- Rudrapatna Location in Karnataka, India Rudrapatna Rudrapatna (India)
- Coordinates: 12°35′46″N 76°07′22″E﻿ / ﻿12.5961°N 76.1227°E
- Country: India
- State: Karnataka
- District: Hassan

Languages
- • Official: Kannada
- Time zone: UTC+5:30 (IST)
- PIN: 573 150
- Telephone code: 08175
- Vehicle registration: KA-13

= Rudrapatna =

Rudrapatna is a small village on the banks of the Kaveri river in Arkalgud taluk of Hassan district in the Indian State of Karnataka.

The village is known for its rich musical heritage. The village was an abode of Veda, Nada, and Taranga, according to the renowned Carnatic vocalist, R. K. Padmanabha. Rudrapatna stands apart as it has the honour of having contributed many artistes to Carnatic music.

==Musical history==
The village has had a rich musical history. Bhaskar Avadhani, an authority on the History of Rudrapatna calls the place the confluence of Veda Brahma and Nada Brahma. He recounts that the people of the village migrated from Sengottai in Tirunelveli District of Tamil Nadu. They came in two groups. While one group settled down at Koushika village in Hassan, another came to Bettadapura. People from there started inhabiting on the banks of river Cauvery and one such village formed as Rudrapatna. Sankethis, as they were known, practised Vedas and music. While Dikshitas and Somayajis performed Yajna and Yaga, others spent most of their time learning Shathavadhana, chanting of Veda and music. It was a place of Ghanapathi, Shatvadani, Ashtavadhani and musicians. The Channakeshava Temple of this village is more than a thousand years old.

Unlike other contemporary musicians, it is claimed that musicians from this village did not aspire for Rajashraya (patronage of royalty). Renowned musician from Rudrapatna R K Padmanabha adds that a mass desertion of the village took place following a plague. He also claims that nearly 60 per cent of the currently performing Carnatic musicians in Karnataka hail from Rudrapatna.

==Noted musicians==
Several noted musicians such as R.S. Keshavamurthy, R.K. Ramanathan, R.K. Srikantan, R.K.Srinivasamurthy, R.K. Suryanarayana, R.N. Thyagarajan and R.N. Tharanathan (also known as Rudrapatnam Brothers), R.K. Raghavan, R.K. Prakash, R K Prasanna Kumar, R.K. Padmanabha, R.S. Ramakanth, R.N. Sreelatha and Rathnamala Prakash (a renowned light music artist also), R.P. Prashanth and R.P. Pramod (also knows as Rudrapatna Veena Brothers), who have carved a niche for themselves, hail from this village.

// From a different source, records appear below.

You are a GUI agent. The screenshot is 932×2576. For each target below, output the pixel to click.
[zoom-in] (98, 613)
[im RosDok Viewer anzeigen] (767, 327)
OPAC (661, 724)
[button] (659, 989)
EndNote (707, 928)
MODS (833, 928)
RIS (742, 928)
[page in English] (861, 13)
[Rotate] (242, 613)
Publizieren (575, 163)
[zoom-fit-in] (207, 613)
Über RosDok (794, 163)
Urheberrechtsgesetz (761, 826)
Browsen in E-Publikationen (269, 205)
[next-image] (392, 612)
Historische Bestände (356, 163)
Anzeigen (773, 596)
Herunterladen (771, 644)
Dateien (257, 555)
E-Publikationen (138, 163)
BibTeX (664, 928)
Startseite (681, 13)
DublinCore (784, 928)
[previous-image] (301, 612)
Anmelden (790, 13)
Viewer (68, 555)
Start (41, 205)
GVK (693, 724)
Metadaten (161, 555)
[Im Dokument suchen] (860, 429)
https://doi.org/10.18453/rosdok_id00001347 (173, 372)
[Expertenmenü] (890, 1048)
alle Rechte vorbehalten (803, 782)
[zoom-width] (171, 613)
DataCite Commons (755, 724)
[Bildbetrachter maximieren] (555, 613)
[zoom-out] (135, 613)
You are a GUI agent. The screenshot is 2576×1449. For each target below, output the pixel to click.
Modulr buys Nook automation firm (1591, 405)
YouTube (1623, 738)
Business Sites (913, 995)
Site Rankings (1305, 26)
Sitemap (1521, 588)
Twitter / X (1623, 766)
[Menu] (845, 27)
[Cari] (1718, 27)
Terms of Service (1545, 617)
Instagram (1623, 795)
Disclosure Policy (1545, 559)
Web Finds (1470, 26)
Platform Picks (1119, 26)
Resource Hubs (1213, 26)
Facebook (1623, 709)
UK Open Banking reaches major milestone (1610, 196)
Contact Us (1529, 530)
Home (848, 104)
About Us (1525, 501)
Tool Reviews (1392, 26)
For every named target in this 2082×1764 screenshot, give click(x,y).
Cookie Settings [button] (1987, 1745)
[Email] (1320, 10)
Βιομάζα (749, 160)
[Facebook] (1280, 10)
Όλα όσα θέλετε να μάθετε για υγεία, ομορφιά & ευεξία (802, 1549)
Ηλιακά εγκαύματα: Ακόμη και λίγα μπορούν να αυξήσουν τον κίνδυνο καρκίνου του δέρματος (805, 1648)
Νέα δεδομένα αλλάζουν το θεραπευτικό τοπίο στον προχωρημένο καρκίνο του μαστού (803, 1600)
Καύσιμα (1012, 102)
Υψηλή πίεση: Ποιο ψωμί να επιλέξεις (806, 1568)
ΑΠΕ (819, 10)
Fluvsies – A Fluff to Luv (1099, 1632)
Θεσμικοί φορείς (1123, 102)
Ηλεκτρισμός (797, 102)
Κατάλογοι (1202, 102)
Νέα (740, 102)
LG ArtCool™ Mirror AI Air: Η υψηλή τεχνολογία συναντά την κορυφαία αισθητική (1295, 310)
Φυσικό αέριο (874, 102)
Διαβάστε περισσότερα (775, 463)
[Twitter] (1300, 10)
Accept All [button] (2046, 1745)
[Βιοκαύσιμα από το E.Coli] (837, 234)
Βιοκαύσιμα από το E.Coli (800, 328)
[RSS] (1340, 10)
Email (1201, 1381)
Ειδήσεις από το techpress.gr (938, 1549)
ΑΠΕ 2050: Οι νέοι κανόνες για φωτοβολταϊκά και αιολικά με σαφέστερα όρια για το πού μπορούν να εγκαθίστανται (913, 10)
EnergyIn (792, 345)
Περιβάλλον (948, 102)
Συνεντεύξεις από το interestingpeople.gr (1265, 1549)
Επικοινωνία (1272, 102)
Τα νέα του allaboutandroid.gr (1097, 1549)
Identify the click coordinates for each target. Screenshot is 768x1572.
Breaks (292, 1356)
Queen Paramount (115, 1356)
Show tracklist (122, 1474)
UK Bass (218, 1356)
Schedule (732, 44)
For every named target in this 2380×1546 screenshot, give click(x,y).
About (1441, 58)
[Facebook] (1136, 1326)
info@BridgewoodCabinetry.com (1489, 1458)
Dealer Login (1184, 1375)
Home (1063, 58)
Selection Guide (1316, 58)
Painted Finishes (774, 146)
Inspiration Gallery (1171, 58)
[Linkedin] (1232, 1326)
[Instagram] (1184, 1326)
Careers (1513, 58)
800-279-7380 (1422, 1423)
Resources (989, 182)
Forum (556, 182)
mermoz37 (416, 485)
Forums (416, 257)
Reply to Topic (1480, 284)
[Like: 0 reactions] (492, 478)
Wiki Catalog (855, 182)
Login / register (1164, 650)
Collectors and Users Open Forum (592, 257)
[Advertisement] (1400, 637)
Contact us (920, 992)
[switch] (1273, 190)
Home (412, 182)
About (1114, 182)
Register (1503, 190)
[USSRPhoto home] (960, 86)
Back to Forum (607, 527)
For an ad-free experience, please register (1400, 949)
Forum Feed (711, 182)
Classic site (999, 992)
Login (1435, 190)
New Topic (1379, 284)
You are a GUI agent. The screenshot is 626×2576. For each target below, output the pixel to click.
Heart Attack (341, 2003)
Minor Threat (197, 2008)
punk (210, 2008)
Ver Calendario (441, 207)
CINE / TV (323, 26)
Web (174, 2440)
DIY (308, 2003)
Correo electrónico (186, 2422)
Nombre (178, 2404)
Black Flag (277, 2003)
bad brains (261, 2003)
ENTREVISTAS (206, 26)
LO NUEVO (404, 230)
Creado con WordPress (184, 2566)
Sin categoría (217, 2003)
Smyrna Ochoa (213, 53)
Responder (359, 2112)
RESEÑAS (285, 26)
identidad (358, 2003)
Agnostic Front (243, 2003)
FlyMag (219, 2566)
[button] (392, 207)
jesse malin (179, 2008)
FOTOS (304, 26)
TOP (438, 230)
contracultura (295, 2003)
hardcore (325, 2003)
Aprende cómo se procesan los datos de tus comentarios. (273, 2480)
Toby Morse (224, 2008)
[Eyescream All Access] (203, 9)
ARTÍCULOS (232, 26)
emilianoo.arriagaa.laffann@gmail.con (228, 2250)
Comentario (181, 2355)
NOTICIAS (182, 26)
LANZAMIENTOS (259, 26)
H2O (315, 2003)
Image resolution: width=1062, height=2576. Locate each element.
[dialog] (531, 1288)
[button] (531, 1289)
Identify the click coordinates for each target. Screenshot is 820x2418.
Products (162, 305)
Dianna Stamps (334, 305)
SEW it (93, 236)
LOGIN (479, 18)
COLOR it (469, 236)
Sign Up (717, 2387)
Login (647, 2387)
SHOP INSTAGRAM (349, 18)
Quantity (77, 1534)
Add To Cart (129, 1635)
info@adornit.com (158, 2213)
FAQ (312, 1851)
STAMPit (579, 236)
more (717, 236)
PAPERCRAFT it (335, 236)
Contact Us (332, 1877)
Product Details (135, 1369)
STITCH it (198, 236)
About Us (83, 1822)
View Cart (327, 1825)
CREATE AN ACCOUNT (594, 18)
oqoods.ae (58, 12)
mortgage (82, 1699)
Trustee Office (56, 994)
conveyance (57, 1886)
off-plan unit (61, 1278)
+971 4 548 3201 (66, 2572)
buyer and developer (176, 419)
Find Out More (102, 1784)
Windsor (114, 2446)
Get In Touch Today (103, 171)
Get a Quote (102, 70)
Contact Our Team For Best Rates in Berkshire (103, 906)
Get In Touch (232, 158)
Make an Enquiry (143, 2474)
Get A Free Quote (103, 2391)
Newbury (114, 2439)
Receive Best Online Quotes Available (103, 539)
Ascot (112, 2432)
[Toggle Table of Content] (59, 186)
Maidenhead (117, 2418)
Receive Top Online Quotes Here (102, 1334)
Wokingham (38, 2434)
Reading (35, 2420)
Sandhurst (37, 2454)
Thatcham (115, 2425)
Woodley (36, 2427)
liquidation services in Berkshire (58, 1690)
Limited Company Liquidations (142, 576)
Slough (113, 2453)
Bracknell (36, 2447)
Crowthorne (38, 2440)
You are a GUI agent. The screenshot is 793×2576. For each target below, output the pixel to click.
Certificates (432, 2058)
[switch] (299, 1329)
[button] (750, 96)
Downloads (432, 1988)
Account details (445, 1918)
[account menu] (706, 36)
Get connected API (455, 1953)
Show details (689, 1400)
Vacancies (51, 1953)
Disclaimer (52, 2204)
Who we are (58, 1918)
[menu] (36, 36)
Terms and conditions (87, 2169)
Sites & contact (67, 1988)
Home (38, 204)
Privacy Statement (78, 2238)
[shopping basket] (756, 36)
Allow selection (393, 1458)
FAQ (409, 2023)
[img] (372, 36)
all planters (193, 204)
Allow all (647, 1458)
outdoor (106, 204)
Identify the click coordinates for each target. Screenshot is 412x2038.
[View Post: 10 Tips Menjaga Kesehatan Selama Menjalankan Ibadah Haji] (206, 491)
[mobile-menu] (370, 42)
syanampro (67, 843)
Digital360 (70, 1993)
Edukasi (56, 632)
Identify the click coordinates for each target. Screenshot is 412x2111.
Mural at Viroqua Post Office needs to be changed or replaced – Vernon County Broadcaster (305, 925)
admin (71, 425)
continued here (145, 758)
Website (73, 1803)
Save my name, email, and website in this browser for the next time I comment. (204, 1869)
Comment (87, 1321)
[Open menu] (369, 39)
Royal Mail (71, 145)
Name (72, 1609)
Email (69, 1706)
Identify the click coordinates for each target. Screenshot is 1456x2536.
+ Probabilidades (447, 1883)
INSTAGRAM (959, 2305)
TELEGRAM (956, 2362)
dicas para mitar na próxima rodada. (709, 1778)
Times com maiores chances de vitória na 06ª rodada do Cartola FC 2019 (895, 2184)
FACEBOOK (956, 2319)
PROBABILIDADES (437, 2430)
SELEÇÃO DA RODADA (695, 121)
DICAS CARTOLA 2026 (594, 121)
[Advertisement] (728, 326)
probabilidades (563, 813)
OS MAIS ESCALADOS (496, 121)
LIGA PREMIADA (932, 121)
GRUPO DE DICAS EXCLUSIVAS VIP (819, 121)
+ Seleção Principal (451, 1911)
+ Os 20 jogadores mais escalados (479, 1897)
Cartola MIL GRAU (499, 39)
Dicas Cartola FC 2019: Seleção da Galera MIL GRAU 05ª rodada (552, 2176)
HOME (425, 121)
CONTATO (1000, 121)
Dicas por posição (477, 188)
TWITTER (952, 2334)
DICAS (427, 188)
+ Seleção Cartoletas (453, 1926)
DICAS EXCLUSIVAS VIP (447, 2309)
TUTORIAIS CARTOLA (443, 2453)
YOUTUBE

R.K. Krishna Shastry was another noted vocalist and Harikathe Vidwan, who hailed from Rudrapatna. Venkataramiah, popularly known as Thimmappa, was a renowned Veena vidwan. He is best known for his Viriboni Varna in Kedaragowla raga. Shathavadhani Venkataraya was another popular veena vidwan. Veene Shamanna, Veene Shrikantaiah, Veene Ranganath and R.S. Keshava Murthy, who was a disciple of the legendary Veene Subbanna are all from Rudrapatna. Music critic Mysore V Subrahmanya has noted that the village has produced several musicians and scholars, including Veena Rangashastry, who have occupied the position of court musicians at the Mysore palace.

R. K. Shriramkumar is another noted Violin Vidwan, having been conferred the coveted Sangeetha Kalanidhi title by the Madras Music Academy.

Shashank Subramanyam is a renowned flautist further hailing from Rudrapatna.

Notable Personalities
- R. Shamasastry - Sanskrit scholar and discoverer of the lost manuscript of the Arthashastra

== Political Recognition ==

Padmavati Gangadhara Gowda is Daughter of RH Javaragowda (Late Rudrapatna Grama Panchayat chairman for 20 years) has been elected as Mayor of Karnataka capital Bangalore. She also been elected as Janata party (ladies) president in the year 2008.